Exercise objective:
Show every line below that contains the string "Viewport", copying each one in full. Case counts.

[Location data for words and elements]
+ + + +

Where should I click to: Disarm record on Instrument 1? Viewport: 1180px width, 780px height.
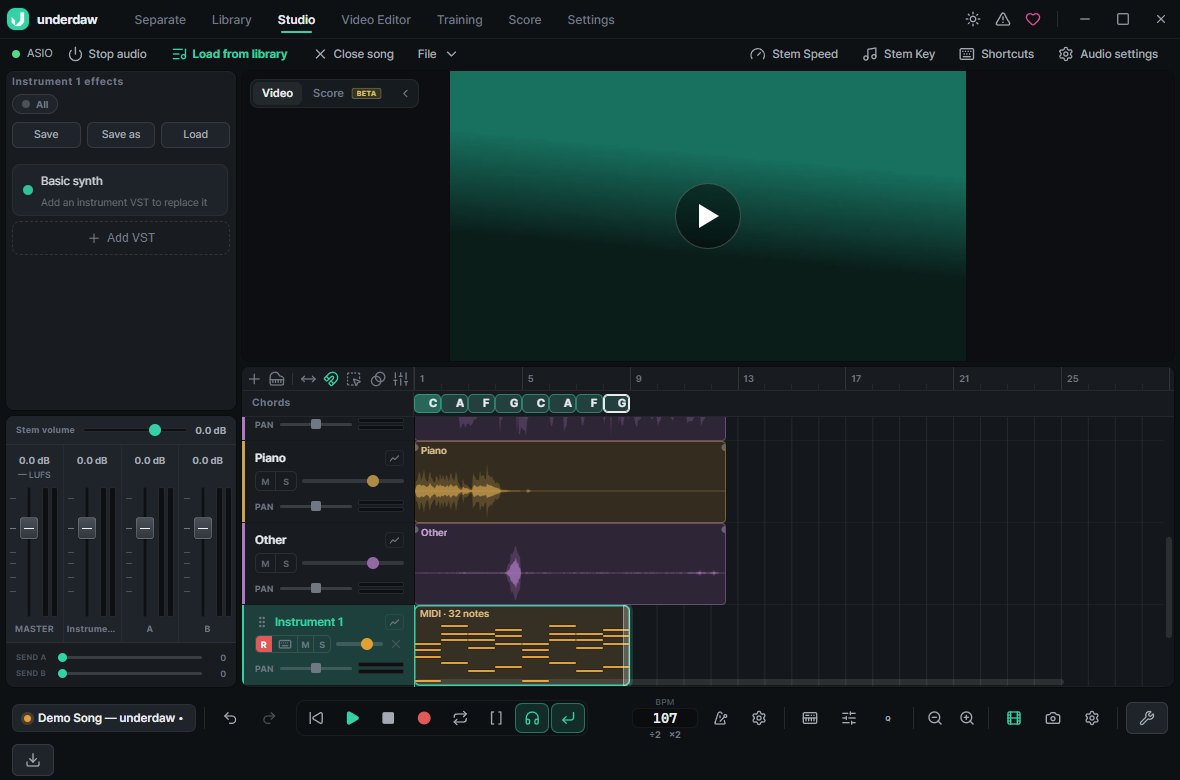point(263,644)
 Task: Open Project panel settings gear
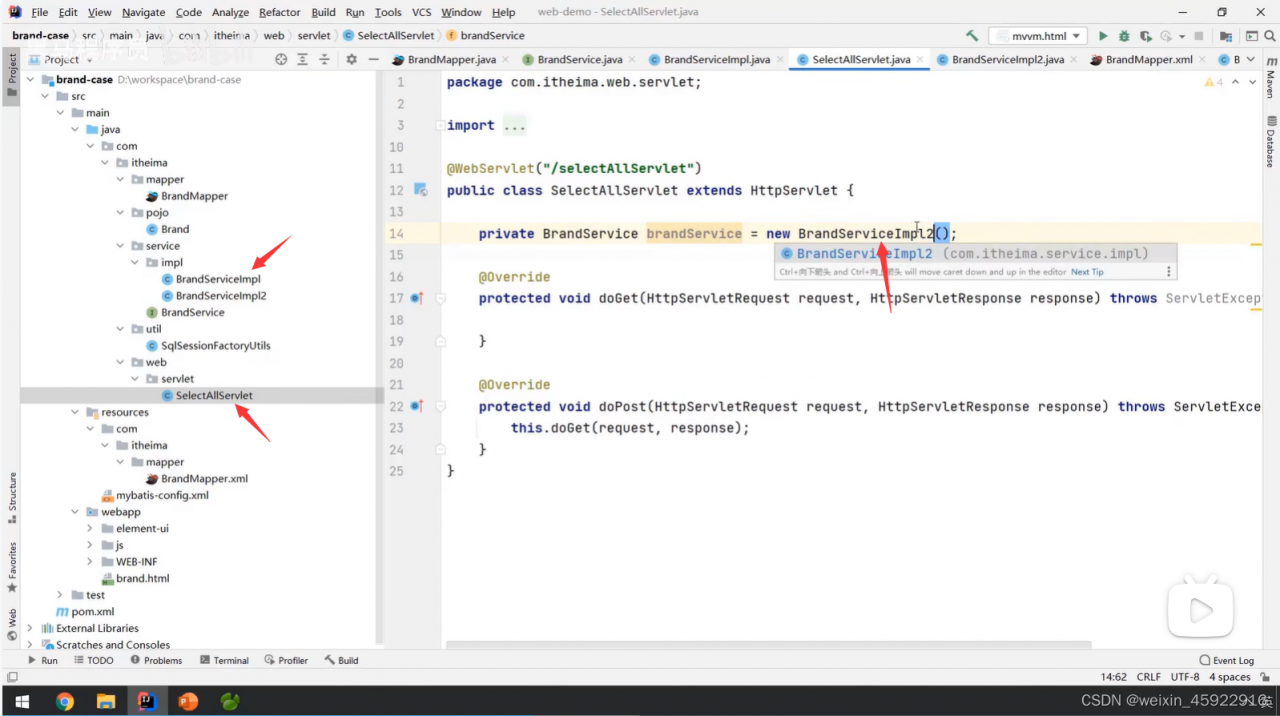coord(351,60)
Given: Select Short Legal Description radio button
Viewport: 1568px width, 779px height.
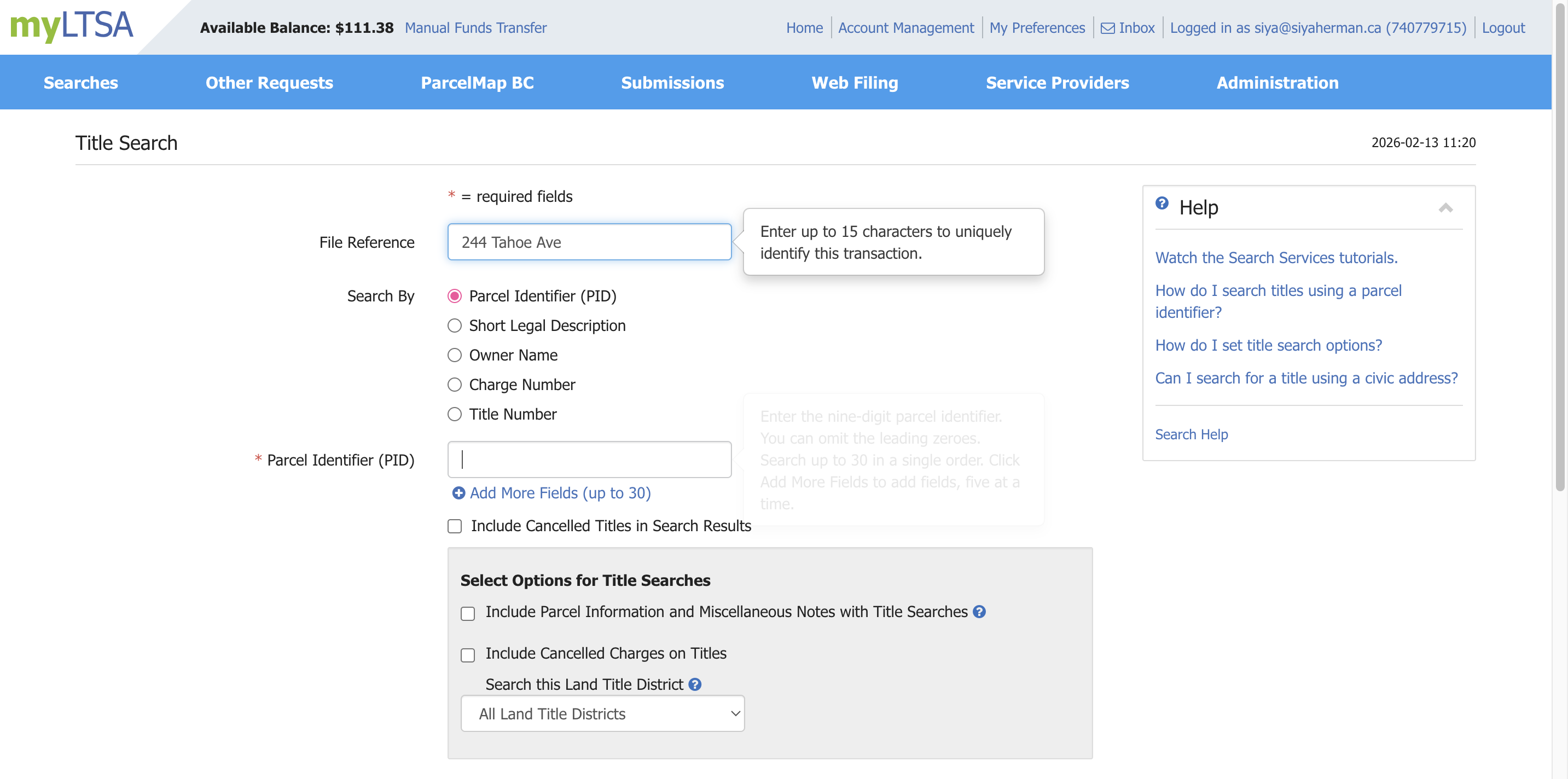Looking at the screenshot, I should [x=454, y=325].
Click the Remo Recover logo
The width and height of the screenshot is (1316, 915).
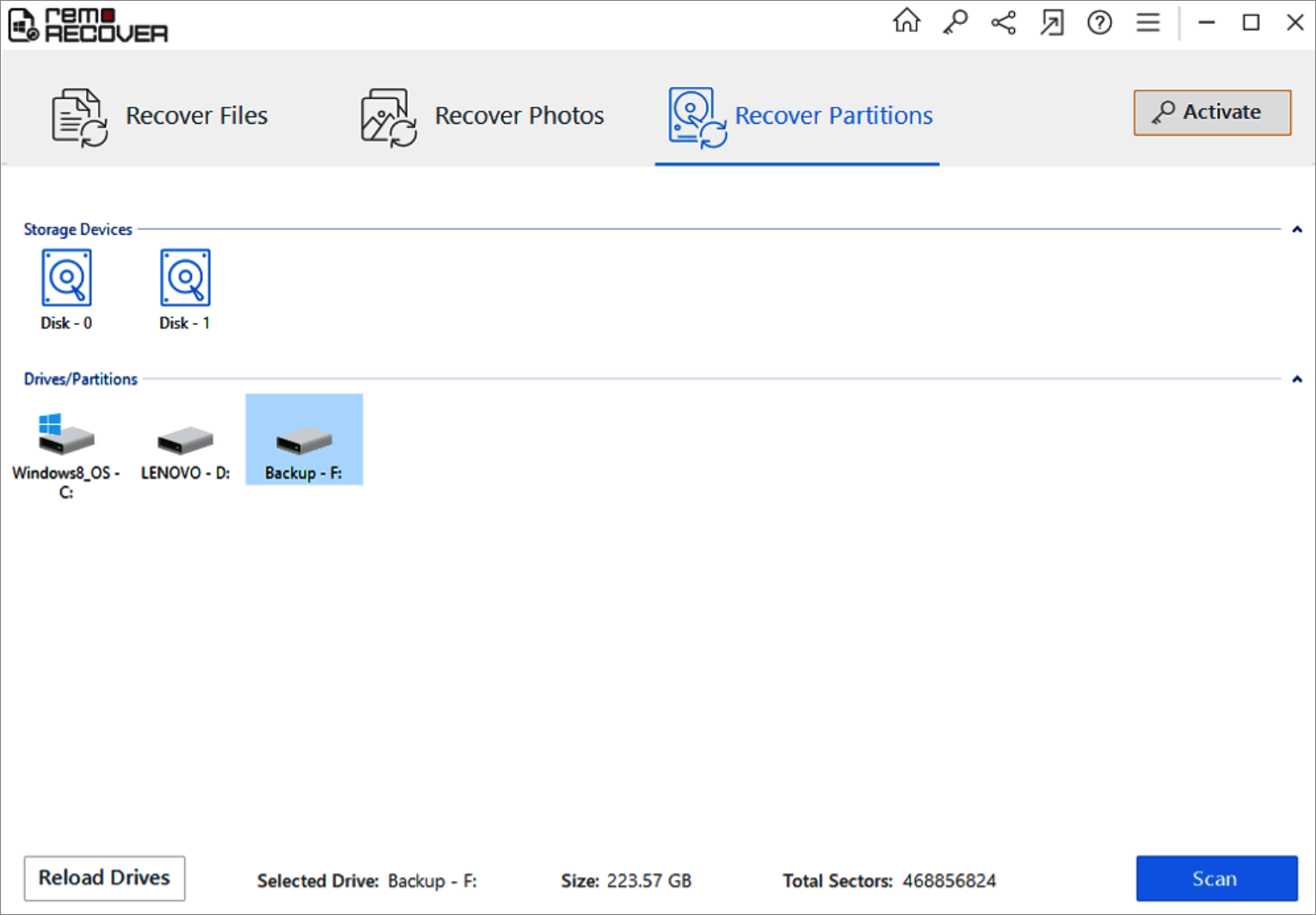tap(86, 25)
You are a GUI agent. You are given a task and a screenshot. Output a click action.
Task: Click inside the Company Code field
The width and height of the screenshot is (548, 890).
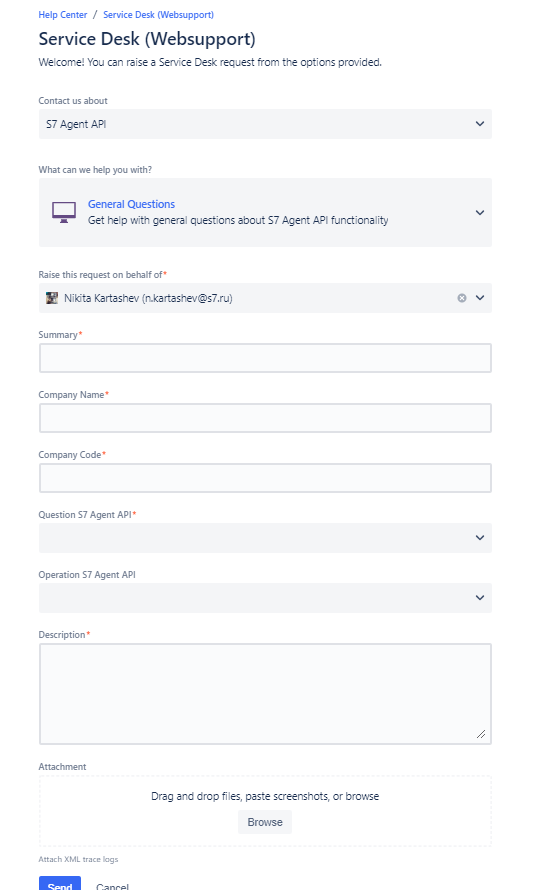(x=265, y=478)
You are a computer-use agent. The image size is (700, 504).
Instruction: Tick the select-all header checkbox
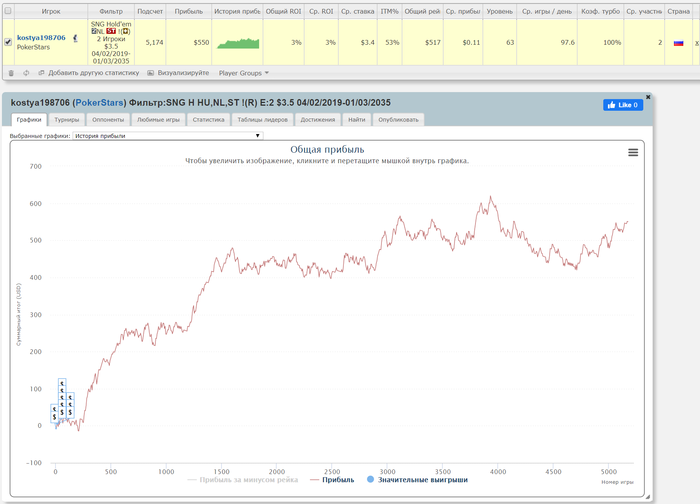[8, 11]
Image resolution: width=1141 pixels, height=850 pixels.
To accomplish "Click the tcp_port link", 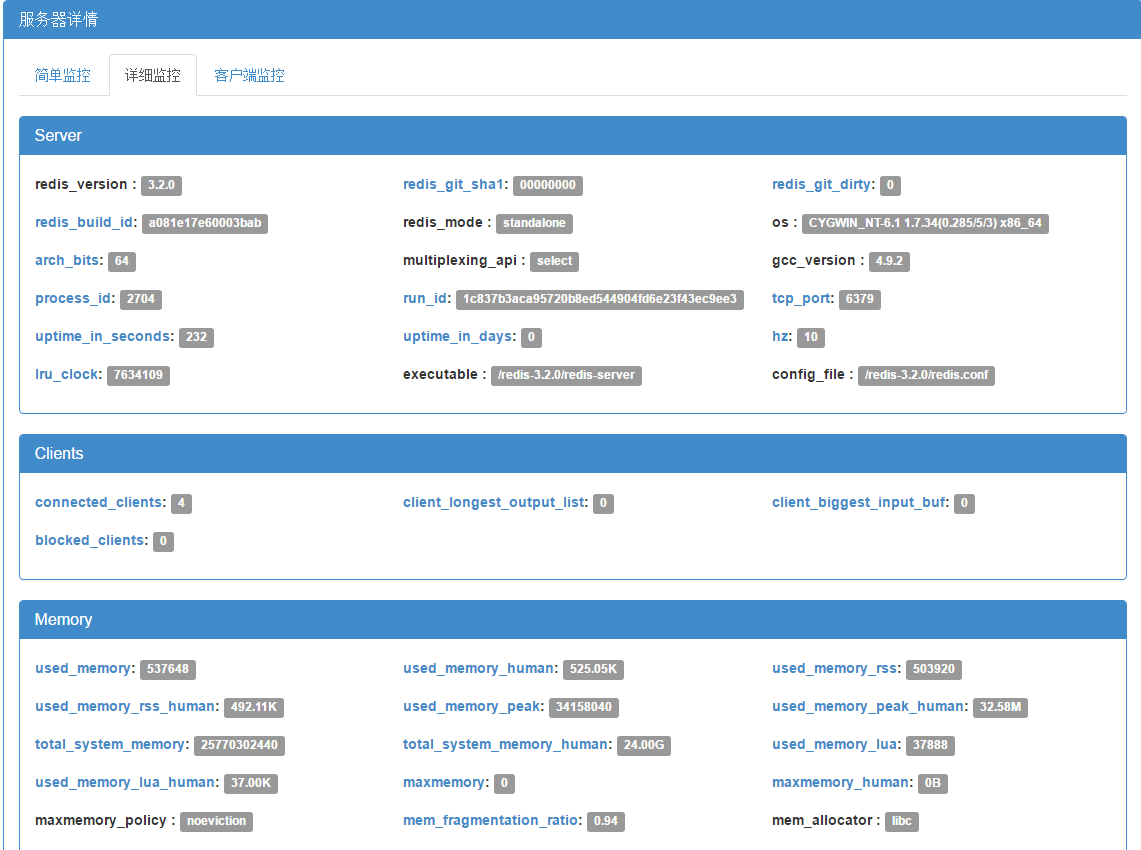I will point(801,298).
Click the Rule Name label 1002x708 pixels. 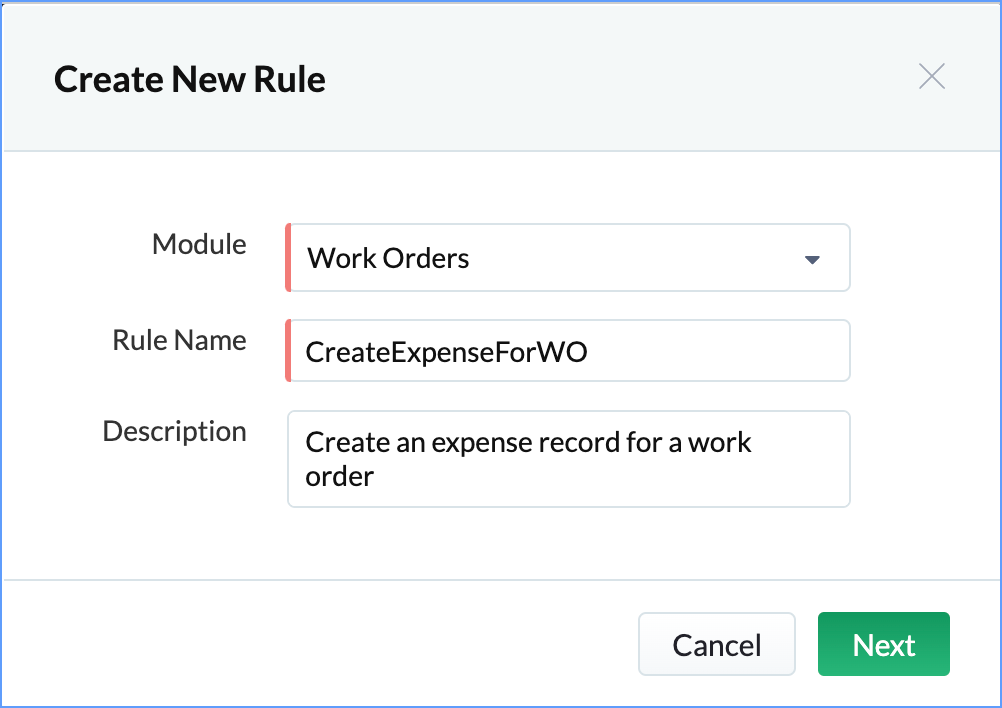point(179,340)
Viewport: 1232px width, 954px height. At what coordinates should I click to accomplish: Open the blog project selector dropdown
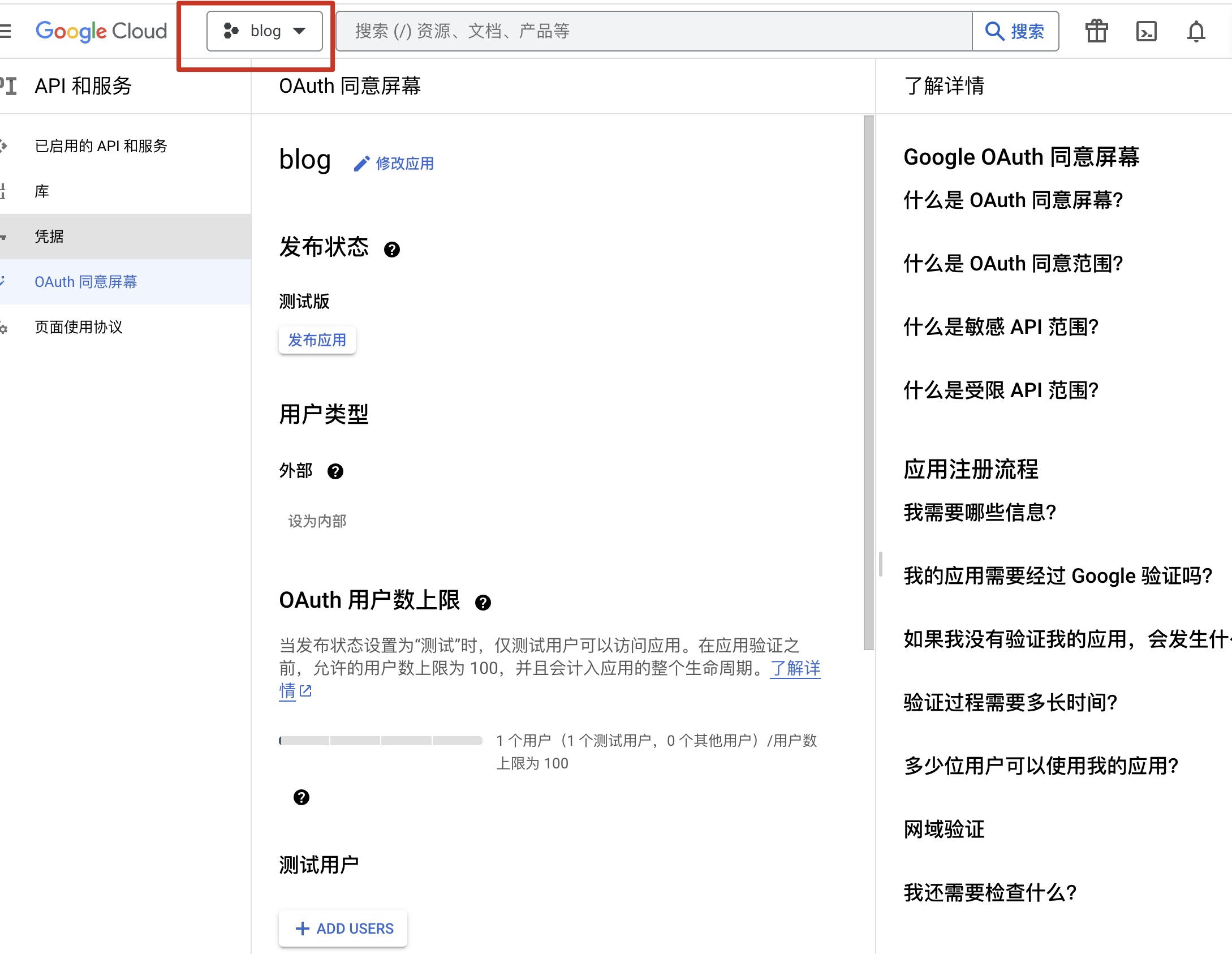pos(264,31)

+ + + +

The answer:
Where should I click to: Disarm record on Instrument 1? Viewport: 1180px width, 780px height.
Viewport: 1568px width, 779px height.
Viewport: 1232px width, 954px height. At what coordinates should I click to accomplish: Open the blog project selector dropdown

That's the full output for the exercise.